Alaska Sen. Ted Stevens faces corruption charges

WASHINGTON — Sen. Ted Stevens, the nation’s longest-­serving Republican senator and a storied figure in Alaska’s political history, asserted his innocence Tuesday after he was indicted on seven felony counts of filing false financial disclosures.

The indictment accuses Stevens, former chairman of the powerful Appropriations Committee, of concealing payments of more than $250,000 in goods and services he received from an oil company. The items include substantial improvements to Stevens’ Alaska home in Girdwood, automobile exchanges and household goods.

The indictment charges Stevens, 84, with violating the Ethics in Government Act between 2001 and 2006 by hiding payments from the Alaska oil firm Veco Corp., its former chairman Bill Allen, and two other people. The law requires elected officials to disclose gifts and debts that exceed $10,000 during any point in the year.

Veco and Allen asked for help in return, charges say. Allen and another former Veco official pleaded guilty in May 2007 in connection with their role in the bribery of Alaskan public officials.

Matthew Friedrich, acting assistant attorney general for the Justice Department’s criminal division, said Stevens would not be arrested and would be allowed to turn himself in.

Stevens issued a statement saying he was innocent of the charges.

“It saddens me to learn that these charges have been brought against me. I have never knowingly submitted a false disclosure form required by law,” Stevens said. “I am innocent of these charges and intend to prove that.”

Tuesday’s allegations tarnish one of the most powerful and savvy of the GOP lions in the Senate. Stevens has coasted to re-election six times, but this year is in what has been viewed as the toughest race of his career against Anchorage Mayor Mark Begich, a Democrat.

Stevens is beloved in Alaska for steering money to his remote and sparsely populated state. He often drew criticism from outside Alaska for going around the traditional appropriations process to obtain hundreds of millions of dollars for pet projects.

The charges

The seven-count indictment charges that Stevens “knowingly and willfully engaged in a scheme to conceal a material fact, that is, his continuing receipt of hundreds of thousands of dollars’ worth of things of value” he received from Veco and Allen.

The total value of the improvements to Stevens’ home in Girdwood was more than $250,000, according to the indictment. Stevens has said he paid all the bills that he was presented for the Girdwood addition, leaving open the question of whether he was billed the entire amount.

The home remodeling, which took place in 2000, involved putting the senator’s one-story house on stilts and building a new ground floor, making it two stories. He allegedly received a new wraparound deck and new plumbing and electrical wiring. Allen testified in court last year that his employees worked on an expansive reconstruction of Stevens’ home.

He also received a professional Viking gas grill and a tool cabinet, prosecutors said.

A 1999 vehicle exchange concerned a new car for his dependent child, the indictment says, not naming who specifically the vehicle was for.

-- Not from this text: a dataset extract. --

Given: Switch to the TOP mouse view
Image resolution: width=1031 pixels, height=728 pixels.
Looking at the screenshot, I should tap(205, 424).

Allen transferred a new 1999 Land Rover Discovery, which Allen had bought for $44,000, to Stevens. In exchange, Stevens gave Allen a 1964 Ford Mustang and $5,000. But the Mustang was worth less than $20,000, according to the indictment.

The alleged payoffs

Friedrich said the case involved false disclosures, not bribery, and no specific actions by Stevens in return for the gifts were alleged. But the indictment also says that Veco had requests for Stevens, and that Stevens and his staff responded.

The investigation has centered on Allen’s efforts to bribe lawmakers by handing out wads of hundred-dollar bills in an effort to win favorable tax legislation for a natural gas pipeline.

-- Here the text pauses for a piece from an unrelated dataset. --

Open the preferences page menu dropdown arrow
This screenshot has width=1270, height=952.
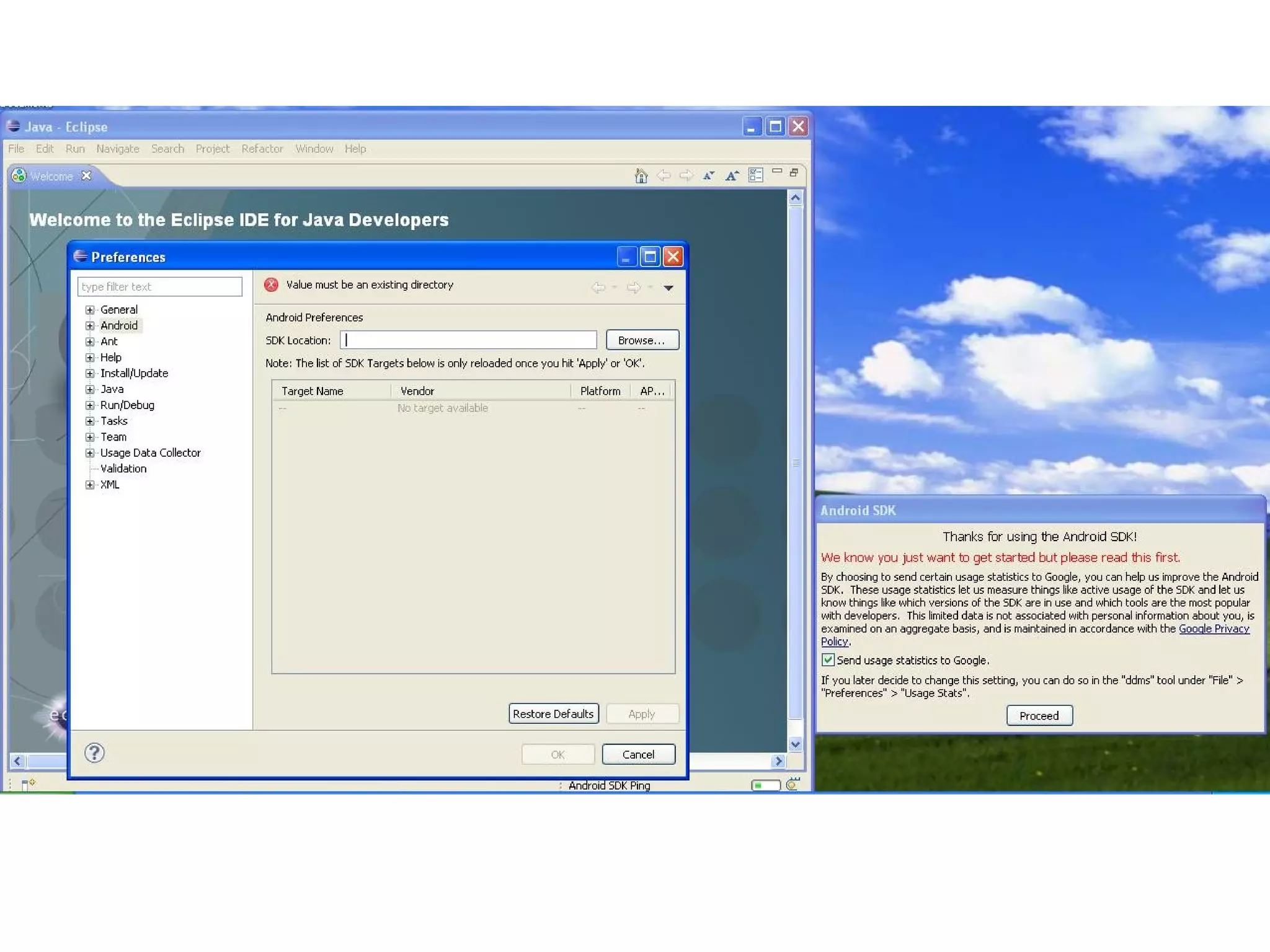[668, 288]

Veco has received more than $30 million in federal contracts since 2000, according to the database of FedSpending.org, which tracks contracts given to private companies. The largest contracts were for logistical services provided to the National Science Foundation for work in Alaska.

Some of the solicitations also included requests for help on international projects in Pakistan and Russia, the indictment says.